A more negative reading of Europe’s future focuses on the crime-ridden ghettos where most European Muslims live. European welfare states have trapped Muslim youth in permanent unemployment in countries that contemptuously feed and house them. High minimum wages, payroll taxes, and labor protection laws mean that European economies do not have the dynamism to create large numbers of entry-level service sector jobs. There is also widespread discrimination in hiring practices. A February 2015 survey of Flemish temp agencies found that two-thirds of temp agencies heed clients’ wishes to refrain from hiring cleaning personnel of immigrant descent. Sorbonne scholar Jean-François Amadieu found that in France male job applicants with North African sounding names receive one-third of the invitations for job interviews as white applicants with equivalent qualifications.

But for many Muslim youth, cultural dislocation is even more wrenching than economic alienation. Ian Buruma reports that second-generation Moroccan men are ten times more likely to suffer from schizophrenia than native Europeans from similar economic backgrounds. As Junes Kock, a Danish convert to Islam, said, “we Muslims in no way need your help to drag us down into a sad, Western culture where youth suffer from a capitalist existential void which causes widespread depression, addiction,…and an alarmingly high rate of suicide.” Even atheist French novelist Michel Houellebecq, who called Islam the world’s “stupidest” religion, admits that he sees benefits in the Muslim conversion experience.
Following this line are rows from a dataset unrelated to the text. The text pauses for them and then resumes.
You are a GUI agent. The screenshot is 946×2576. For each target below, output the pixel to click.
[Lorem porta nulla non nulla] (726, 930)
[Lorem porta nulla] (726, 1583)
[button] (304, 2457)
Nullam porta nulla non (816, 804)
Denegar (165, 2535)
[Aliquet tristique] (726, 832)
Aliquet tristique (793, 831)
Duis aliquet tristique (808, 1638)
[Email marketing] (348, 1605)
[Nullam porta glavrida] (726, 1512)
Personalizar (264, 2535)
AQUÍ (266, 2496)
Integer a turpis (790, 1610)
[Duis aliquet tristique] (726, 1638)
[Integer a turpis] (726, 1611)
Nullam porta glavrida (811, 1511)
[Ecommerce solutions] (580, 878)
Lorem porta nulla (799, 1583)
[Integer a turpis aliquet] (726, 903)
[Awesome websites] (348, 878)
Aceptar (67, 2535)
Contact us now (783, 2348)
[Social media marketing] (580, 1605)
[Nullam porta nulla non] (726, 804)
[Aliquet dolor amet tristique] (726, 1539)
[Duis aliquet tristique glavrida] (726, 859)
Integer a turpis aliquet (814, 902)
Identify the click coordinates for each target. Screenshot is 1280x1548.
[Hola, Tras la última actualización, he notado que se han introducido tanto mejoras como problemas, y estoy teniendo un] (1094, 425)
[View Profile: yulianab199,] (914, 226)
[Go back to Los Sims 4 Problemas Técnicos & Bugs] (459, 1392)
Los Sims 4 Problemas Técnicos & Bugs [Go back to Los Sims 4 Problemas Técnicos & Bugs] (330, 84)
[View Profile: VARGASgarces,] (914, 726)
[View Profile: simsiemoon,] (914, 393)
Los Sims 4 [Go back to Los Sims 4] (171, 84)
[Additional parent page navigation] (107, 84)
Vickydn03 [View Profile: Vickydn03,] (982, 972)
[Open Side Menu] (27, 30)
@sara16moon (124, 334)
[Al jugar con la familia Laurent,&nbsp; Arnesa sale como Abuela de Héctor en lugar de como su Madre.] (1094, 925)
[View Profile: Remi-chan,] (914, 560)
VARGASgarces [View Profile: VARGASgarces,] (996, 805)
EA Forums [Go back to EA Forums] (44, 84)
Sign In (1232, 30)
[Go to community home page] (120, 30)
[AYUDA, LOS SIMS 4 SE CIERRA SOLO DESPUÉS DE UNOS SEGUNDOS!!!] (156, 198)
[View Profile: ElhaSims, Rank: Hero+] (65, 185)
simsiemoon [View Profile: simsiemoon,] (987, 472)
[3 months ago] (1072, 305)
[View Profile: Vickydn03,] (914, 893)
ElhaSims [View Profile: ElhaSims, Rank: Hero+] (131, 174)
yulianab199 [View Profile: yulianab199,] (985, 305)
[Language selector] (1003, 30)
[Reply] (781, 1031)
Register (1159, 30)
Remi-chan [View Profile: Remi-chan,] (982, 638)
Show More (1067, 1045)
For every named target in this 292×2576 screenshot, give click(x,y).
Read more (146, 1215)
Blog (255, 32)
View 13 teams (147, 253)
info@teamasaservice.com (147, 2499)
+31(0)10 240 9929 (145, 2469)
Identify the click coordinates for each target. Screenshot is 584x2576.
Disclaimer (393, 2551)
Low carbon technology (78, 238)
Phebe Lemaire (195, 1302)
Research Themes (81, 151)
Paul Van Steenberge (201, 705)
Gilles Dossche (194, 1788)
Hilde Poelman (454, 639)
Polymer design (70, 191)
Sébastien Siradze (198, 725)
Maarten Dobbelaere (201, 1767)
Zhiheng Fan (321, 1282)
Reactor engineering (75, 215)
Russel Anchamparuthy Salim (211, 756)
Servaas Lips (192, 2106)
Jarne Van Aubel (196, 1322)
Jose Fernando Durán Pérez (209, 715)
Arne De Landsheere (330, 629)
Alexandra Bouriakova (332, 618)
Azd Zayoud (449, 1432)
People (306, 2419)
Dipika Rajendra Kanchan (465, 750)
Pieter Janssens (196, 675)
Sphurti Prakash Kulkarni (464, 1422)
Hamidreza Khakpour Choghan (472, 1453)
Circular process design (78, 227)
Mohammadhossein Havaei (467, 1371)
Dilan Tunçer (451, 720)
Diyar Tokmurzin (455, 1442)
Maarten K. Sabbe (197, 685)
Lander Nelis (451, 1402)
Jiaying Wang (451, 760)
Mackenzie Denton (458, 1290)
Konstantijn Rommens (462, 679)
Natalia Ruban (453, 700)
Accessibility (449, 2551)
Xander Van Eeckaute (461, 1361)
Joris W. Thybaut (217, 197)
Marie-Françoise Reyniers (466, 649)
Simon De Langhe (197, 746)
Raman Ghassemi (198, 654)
Theodore Dalrymple, another harsh critic of Islam, writes that Muslim girls who are removed from school at the age twelve often end up vastly superior to their white counterparts in manners, outlook, and intelligence.

In contrast to American Muslims, who tend to be affluent, integrated, and educated, second- and third-generation European Muslims are more alienated from European cultures than their parents and grandparents were. European Muslim youth are increasingly finding dignity in Muslim identities in closed communities that reject the surrounding culture as “the land of unbelief.” Most of these re-Islamized youth embrace quietist and peaceable Islamic traditions such as sufi mysticism, Tablighi sectarianism, and pietistic salafism. Others embrace Tariq Ramadan’s political mixture of globalism, socialism, and Islamism. A small minority passes from voluntary sectarianism into violence, escaping cultural dislocations to participate in a cosmic struggle that explains their rage and imposes upon them an obligation to retaliate. But for all these youth, their primary identity is a Muslim identity, not a European identity. European countries seem incapable of fashioning a national identity that can connect Muslim youth to a common democratic culture, as the American creed does for immigrants to the United States. Garton Ash wonders whether the personal attitudes and behaviors of millions of Muslims and non-Muslims in Europe can change in time to avert a catastrophe. “I fear not,” he writes, “it’s already five minutes to midnight-and we are drinking in the last chance salon.”

A compassionate, organized, and tough-minded response to the Syrian civil war might have advertised the benefits of European civilization to the Muslim world and changed the perception that Europe is hostile to Islam. Europe has squandered this opportunity. In 2011, Europeans and Americans demanded that Bashar Assad step down, but they were unwilling to back up their demands with military power, even as Assad crossed red lines set by the West. In the absence of effective European and American action, Russia and Iran are intervening in Syria in ways that are almost certain to exacerbate the refugee crisis. Europe’s inability, politically, economically, and culturally, to absorb the millions of people who have yet to show up on its shores means that greater numbers of young men will languish in despair in Middle-Eastern and European refugee camps. Such people will become increasingly vulnerable to radicalization by ideologues who offer them hope for an apocalyptic end to the political and religious systems that have failed them.